This essentially re-introduces the major security flaw
that was addressed
in XEP-0156 by removing the TXT record, just with a warning.
Isn't this security flaw inherent to all possible discovery mechanisms for
browser-based connection with domain delegation? Unless you can somehow
trust the discovery information itself (via DNSSEC or if you decide to trust
the CA in HTTPS, which we've seen recently demonstrated is an extra bad
idea) the inability to validate post-fact remains present.

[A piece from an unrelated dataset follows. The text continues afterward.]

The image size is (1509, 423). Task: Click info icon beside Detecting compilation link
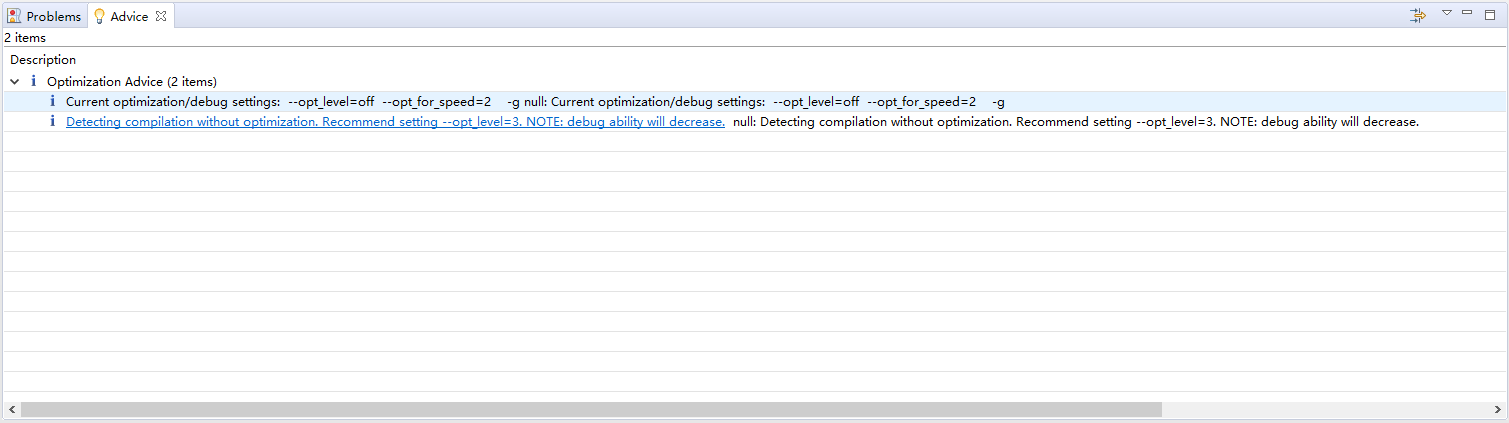coord(52,121)
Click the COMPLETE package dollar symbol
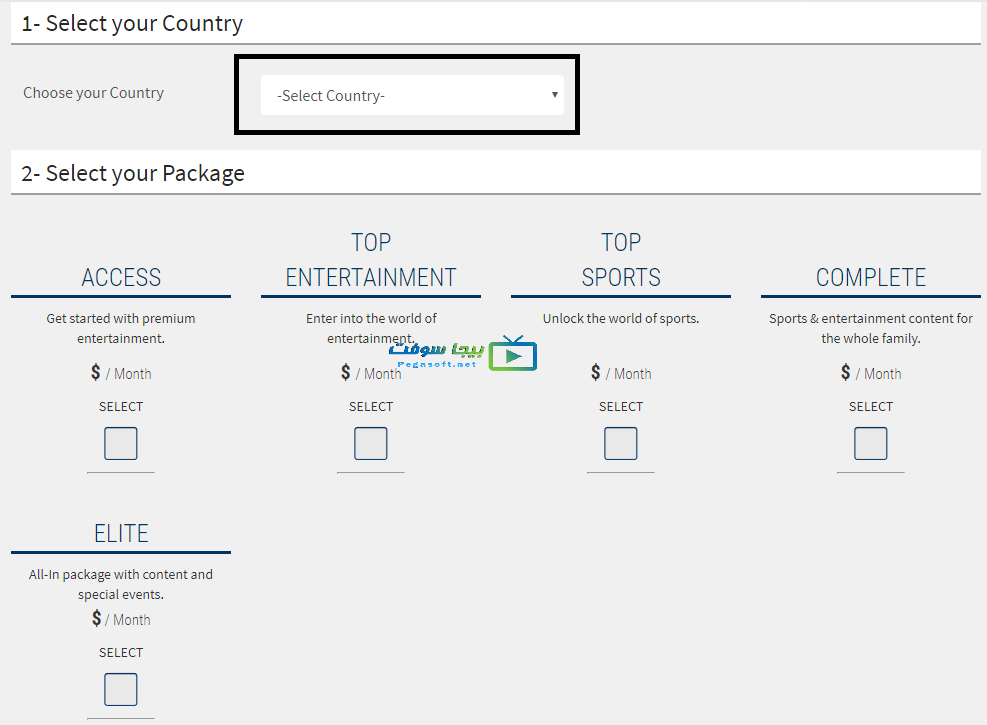Viewport: 987px width, 725px height. click(x=846, y=373)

I'm not saying "so let's just do it anyway" per se, but I'm actually
failing
to see a solution from inside a web browser that will work and mitigate the
known risks. To use SVCB from inside a browser your only real option is DoH
anyway which means HTTP which means trusting the CA system and I really
don't know if we can do better. But maybe I'm just not thinking of
something.
2.
It mentions QUIC, and links to the XEP, but I don't see a way to
indicate a QUIC connection?
Maybe because QUIC is still experimental, so probably not ready to be
enshrined in an RFC, especially with WT coming.
3.
Needs ECH, with HTTPS this is on the HTTPS record, where can it go
here? I consider this absolutely required.

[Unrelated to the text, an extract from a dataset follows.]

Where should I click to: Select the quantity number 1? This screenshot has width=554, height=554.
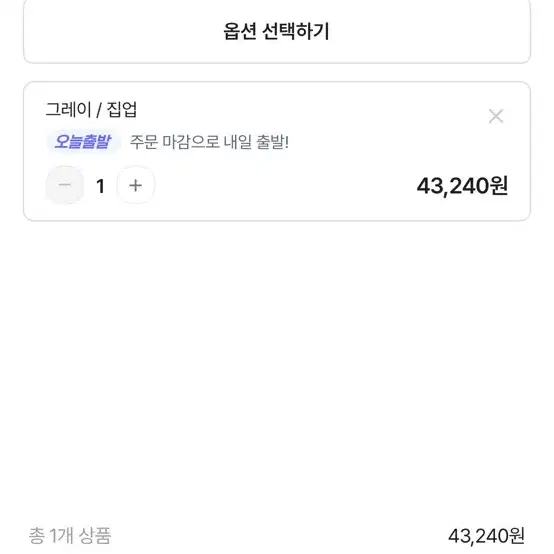pos(100,186)
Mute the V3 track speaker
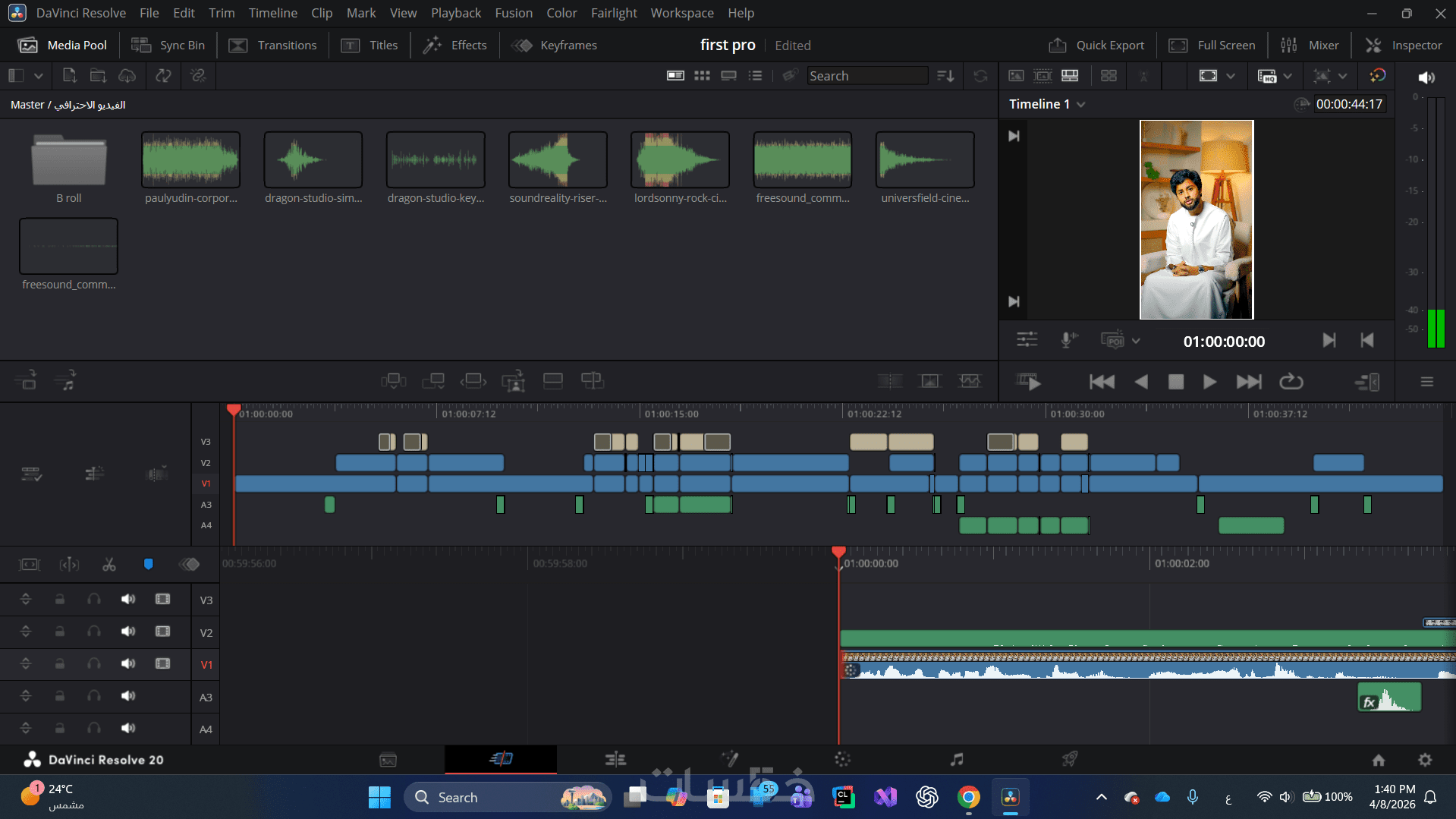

This seems unrelated since as you say even HTTPS doesn't put it in the SVCB
record? In the future I expect we can use the HTTPS record for this since
we're talking about things designed to work from in the browser and that's
where the browsers will look for HTTP(bosh)/WSS/WT ECH anyway. We can't
really spec a new place, we have to use the one the browsers already want,
and that's the HTTPS record as you say.
5.
Ultra-minor nit: is BOSH needed or useful with websockets and upcoming
webtransport? legacy clients that don't support either of those won't
support this either, and will look up bosh the old way.
I would support deprecating bosh for sure.